**To do**
Set out word for word the line that contains "Given: Click Translate" and each line after it, through the end of the data below, but exclude the pictures.

----- Data records

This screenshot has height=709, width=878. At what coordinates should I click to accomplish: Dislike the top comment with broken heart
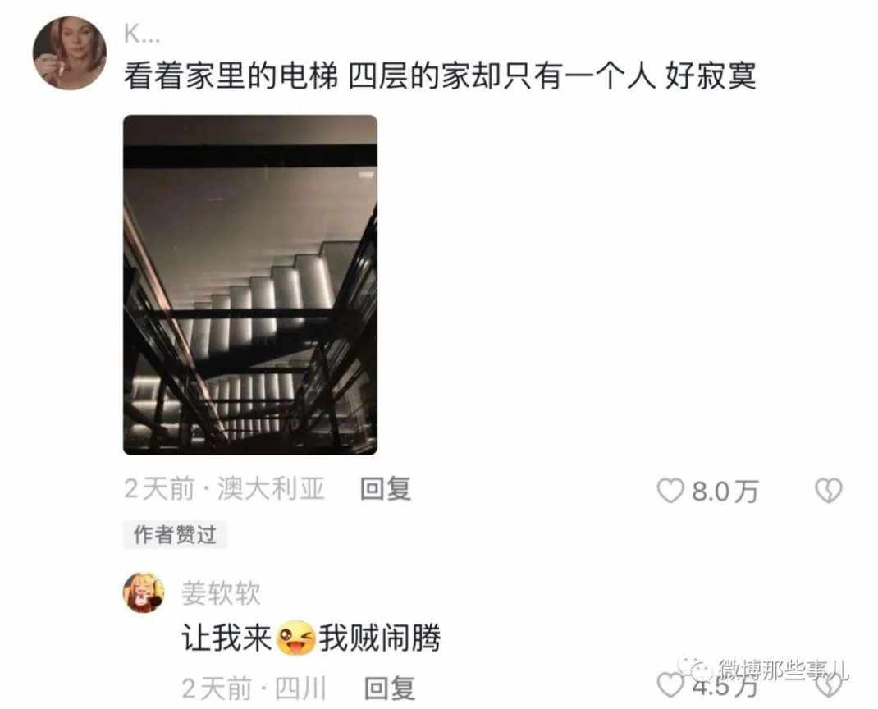pyautogui.click(x=828, y=491)
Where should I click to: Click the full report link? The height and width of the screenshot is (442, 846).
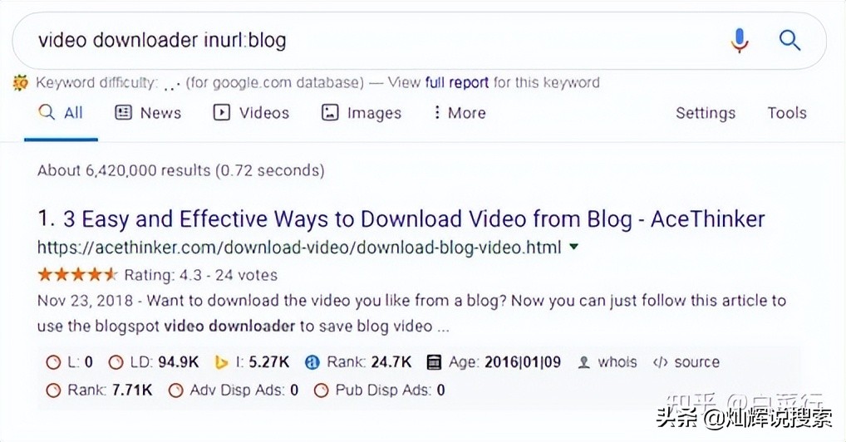click(456, 82)
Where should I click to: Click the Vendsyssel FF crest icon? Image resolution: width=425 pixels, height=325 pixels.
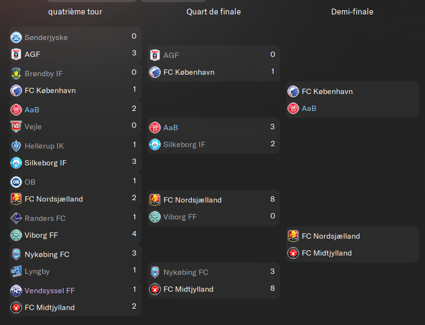[x=16, y=291]
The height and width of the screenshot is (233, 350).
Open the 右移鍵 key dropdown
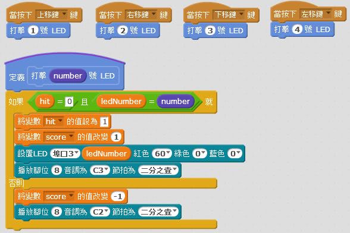click(141, 15)
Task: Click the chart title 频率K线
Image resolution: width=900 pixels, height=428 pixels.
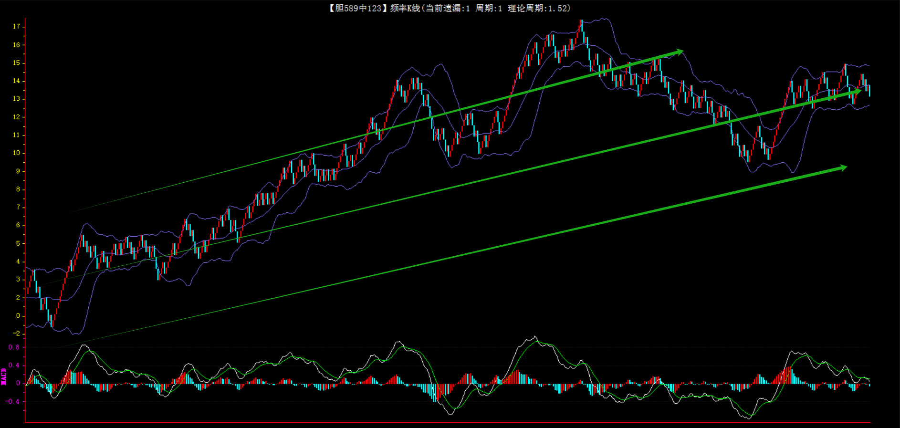Action: click(x=405, y=8)
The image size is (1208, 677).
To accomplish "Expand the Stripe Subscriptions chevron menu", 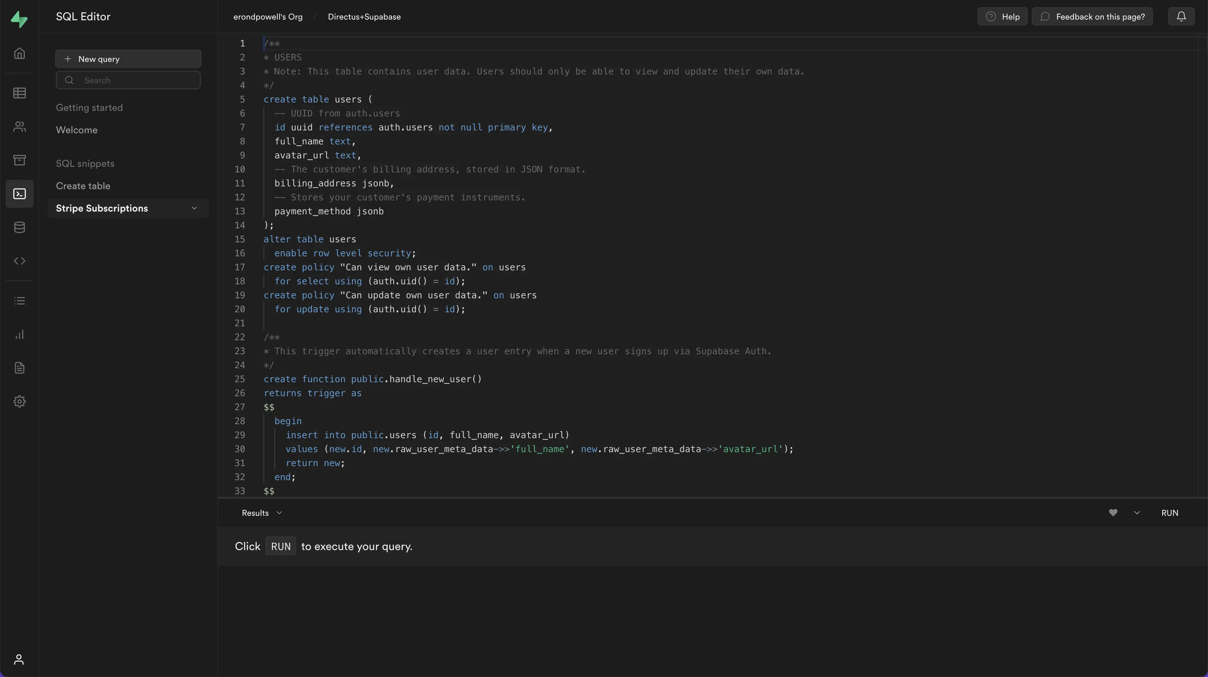I will [194, 208].
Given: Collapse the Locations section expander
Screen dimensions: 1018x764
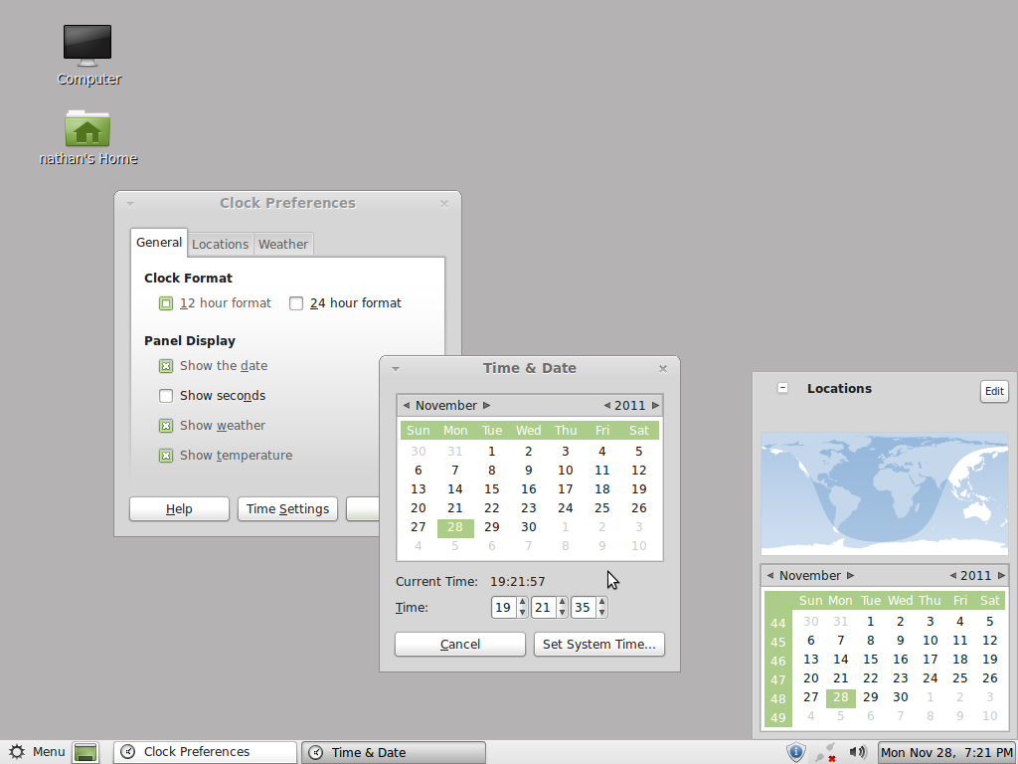Looking at the screenshot, I should (x=783, y=388).
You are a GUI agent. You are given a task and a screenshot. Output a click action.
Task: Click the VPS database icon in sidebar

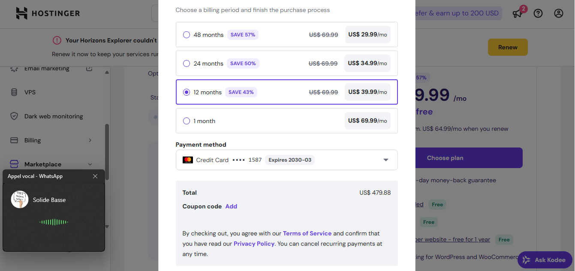tap(14, 92)
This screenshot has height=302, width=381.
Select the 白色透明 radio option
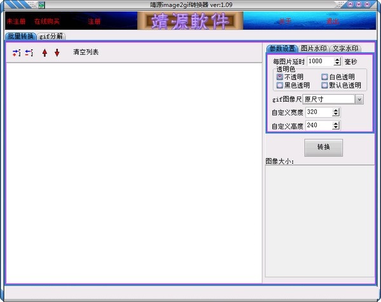[324, 77]
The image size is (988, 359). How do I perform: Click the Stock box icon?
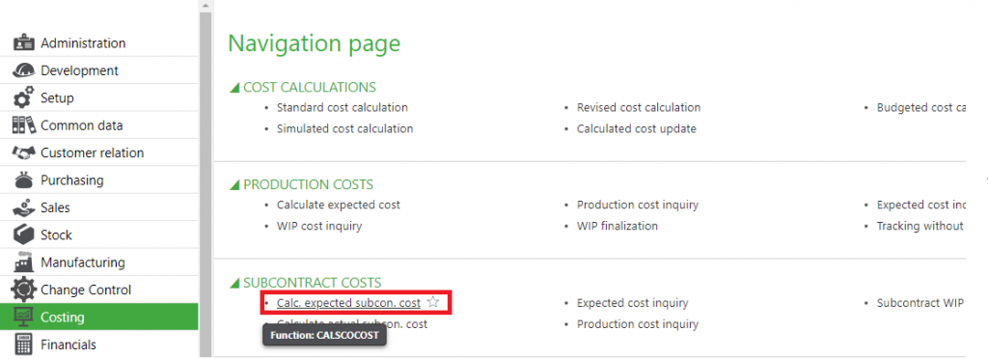(24, 235)
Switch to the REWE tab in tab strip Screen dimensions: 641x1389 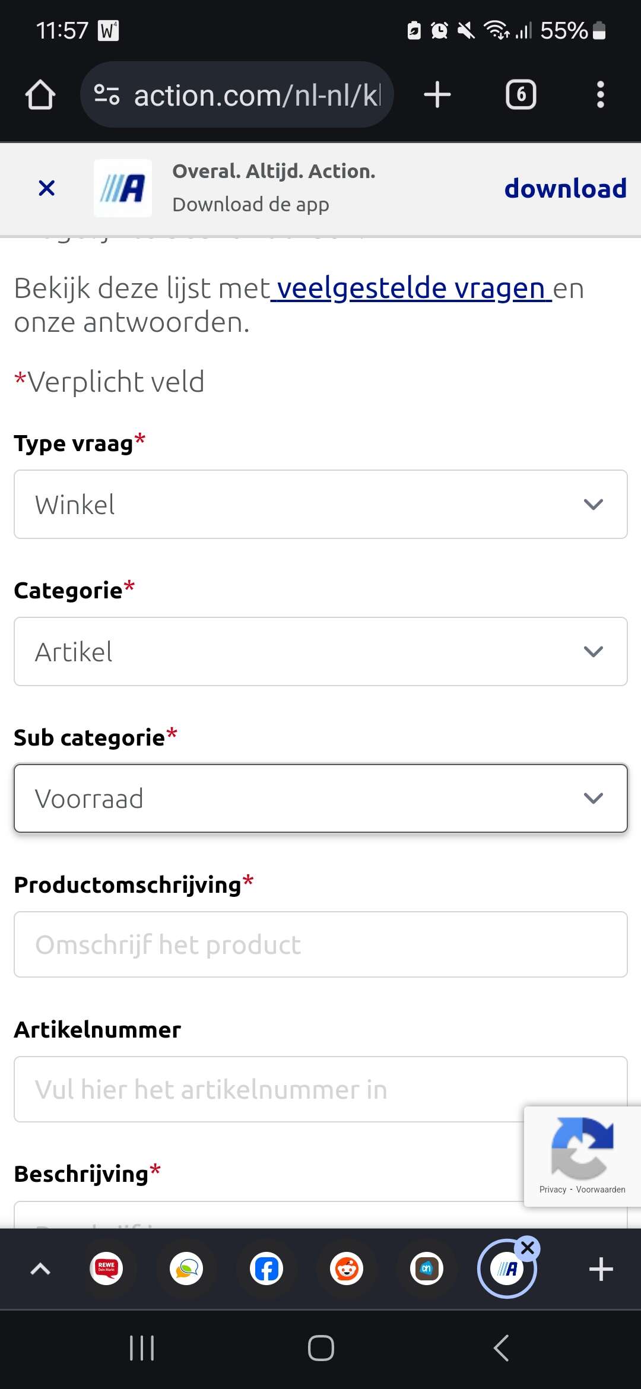click(106, 1269)
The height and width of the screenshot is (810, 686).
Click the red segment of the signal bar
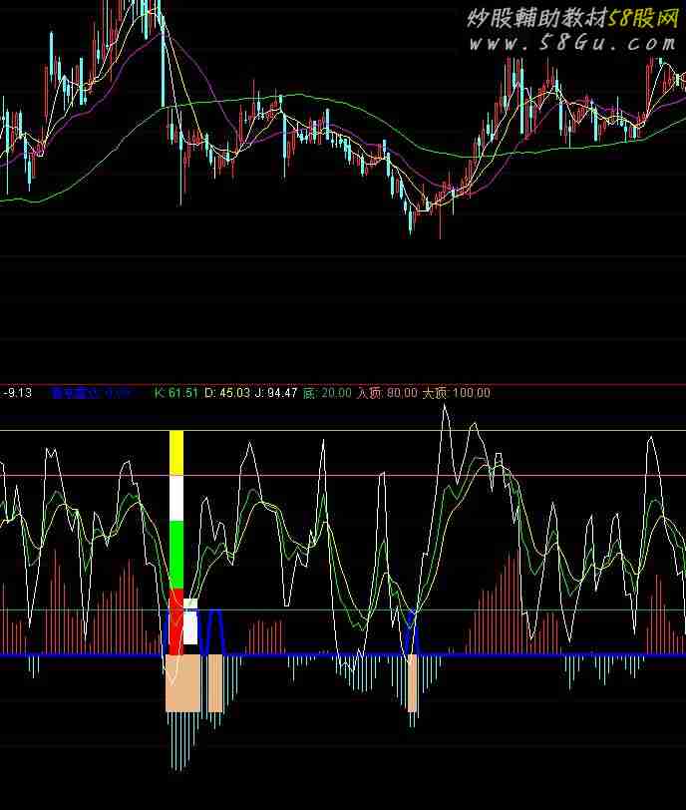(x=176, y=621)
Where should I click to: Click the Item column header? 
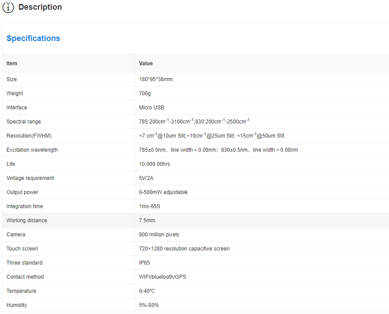click(x=12, y=64)
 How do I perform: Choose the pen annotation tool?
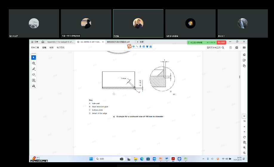[x=34, y=69]
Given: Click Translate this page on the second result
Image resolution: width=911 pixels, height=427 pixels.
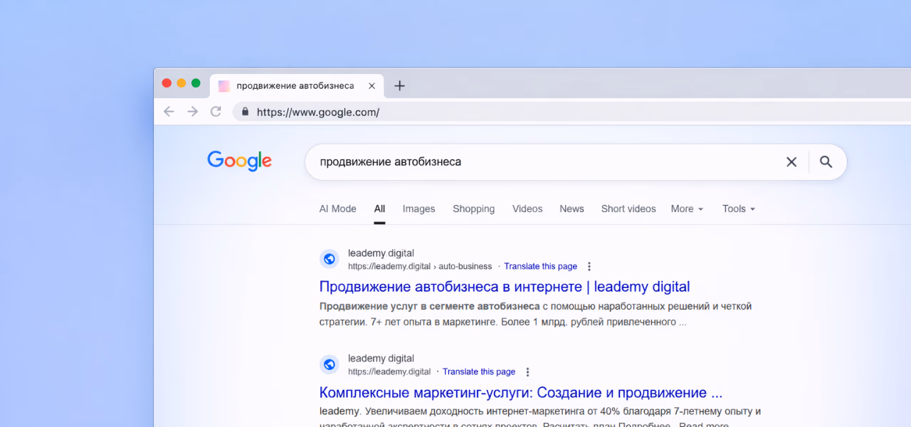Looking at the screenshot, I should 479,371.
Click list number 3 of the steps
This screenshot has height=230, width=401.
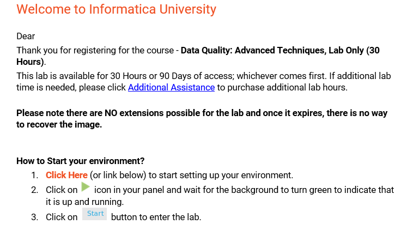34,217
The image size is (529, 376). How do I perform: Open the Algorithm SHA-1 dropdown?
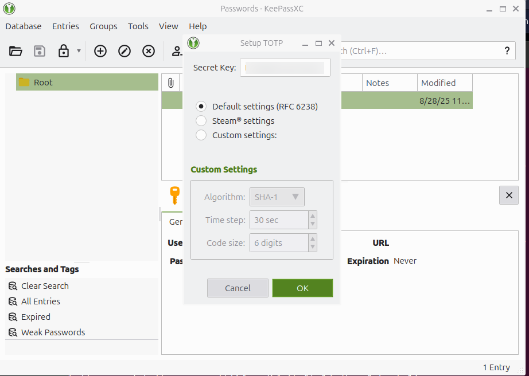(277, 197)
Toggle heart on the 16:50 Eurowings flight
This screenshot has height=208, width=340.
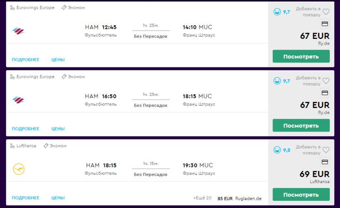click(x=326, y=81)
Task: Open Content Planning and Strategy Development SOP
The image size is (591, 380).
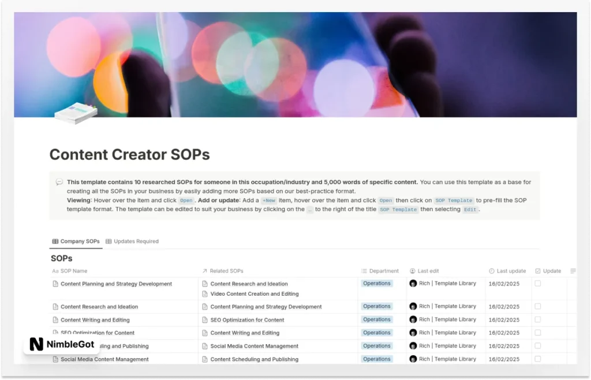Action: pos(116,284)
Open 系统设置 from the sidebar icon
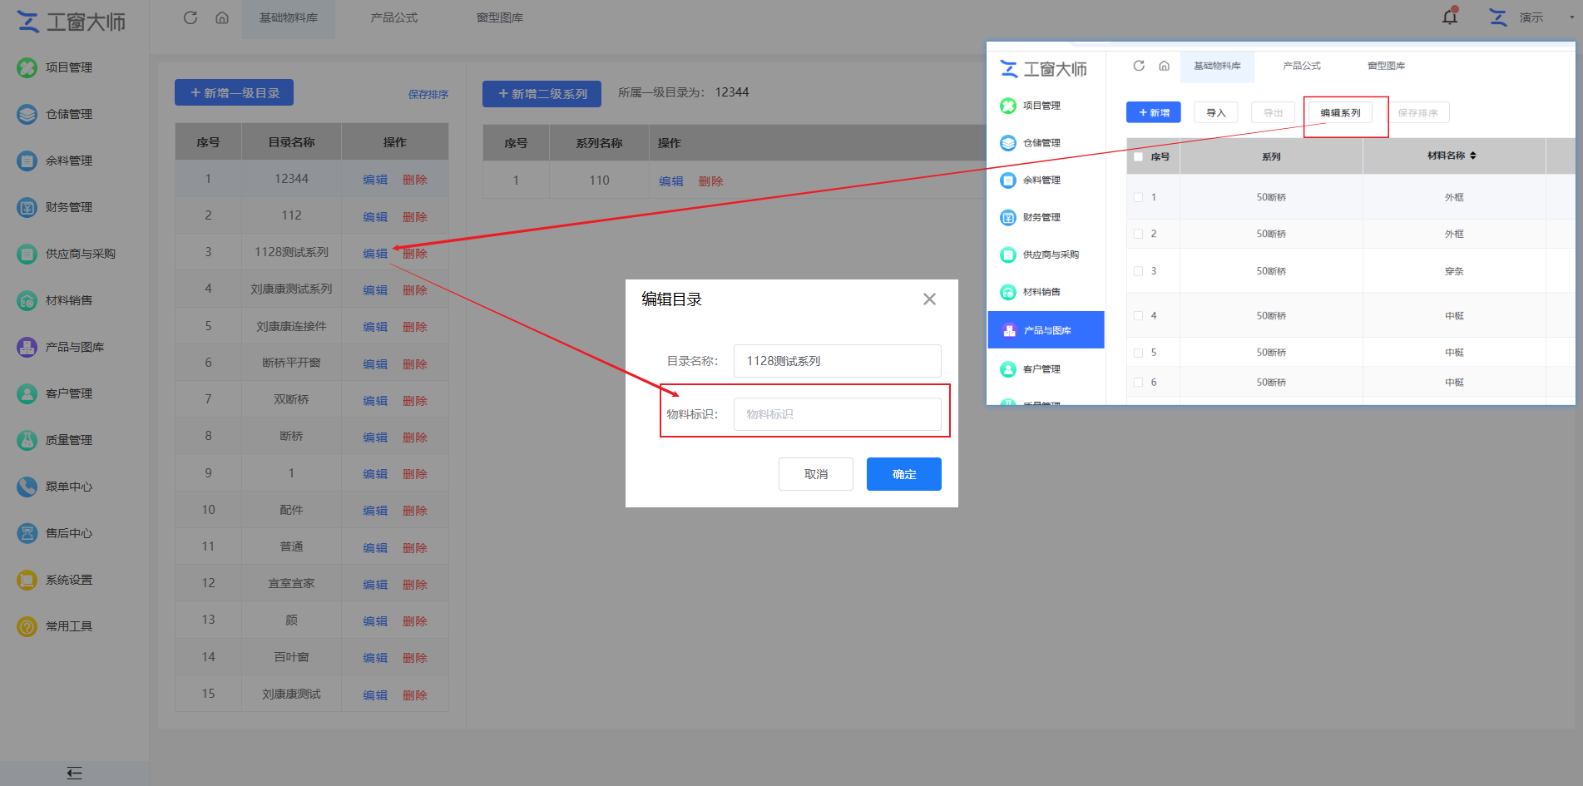Viewport: 1583px width, 786px height. tap(27, 580)
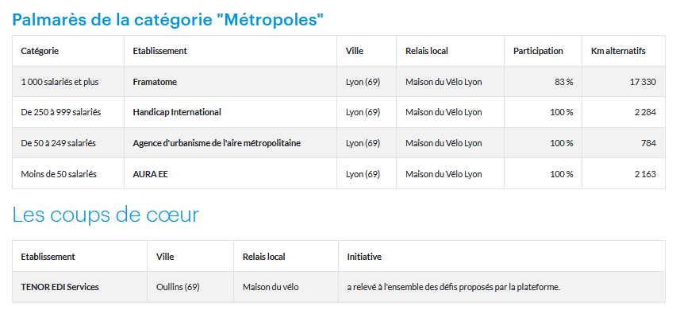
Task: Click the Oullins (69) city cell
Action: click(178, 287)
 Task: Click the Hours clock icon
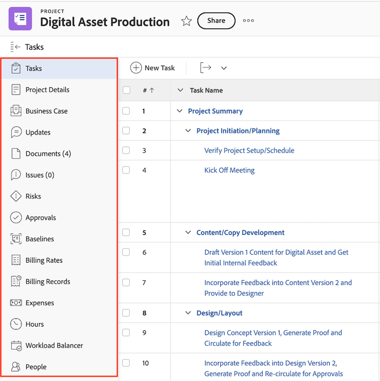click(16, 324)
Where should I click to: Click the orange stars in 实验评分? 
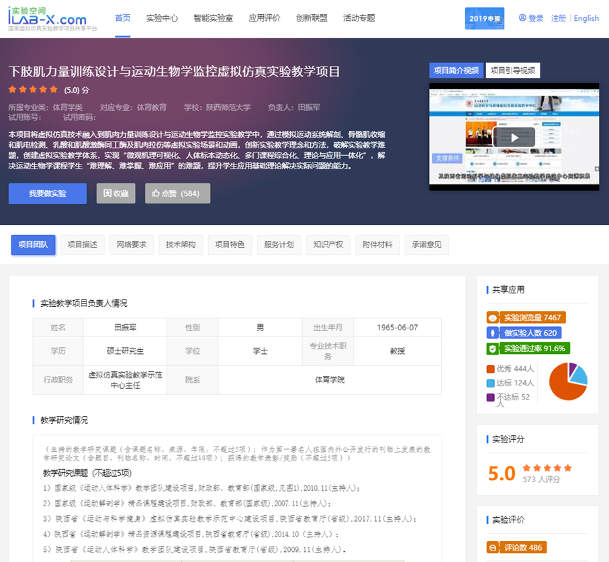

----------

**Solution**
Given: Click Translate this page on the second result
Image resolution: width=911 pixels, height=427 pixels.
Looking at the screenshot, I should 479,371.
Click list number 3 of the steps
This screenshot has height=230, width=401.
34,217
The image size is (529, 376). How do I perform: Open the Algorithm SHA-1 dropdown?
(277, 197)
Toggle heart on the 16:50 Eurowings flight
This screenshot has height=208, width=340.
click(x=326, y=81)
Task: Open Content Planning and Strategy Development SOP
The image size is (591, 380).
Action: pos(116,284)
Open 系统设置 from the sidebar icon
Viewport: 1583px width, 786px height. tap(27, 580)
Task: Click the Oullins (69) city cell
Action: click(178, 287)
 Task: Click the Hours clock icon
click(16, 324)
Where should I click to: Click the orange stars in 实验评分? 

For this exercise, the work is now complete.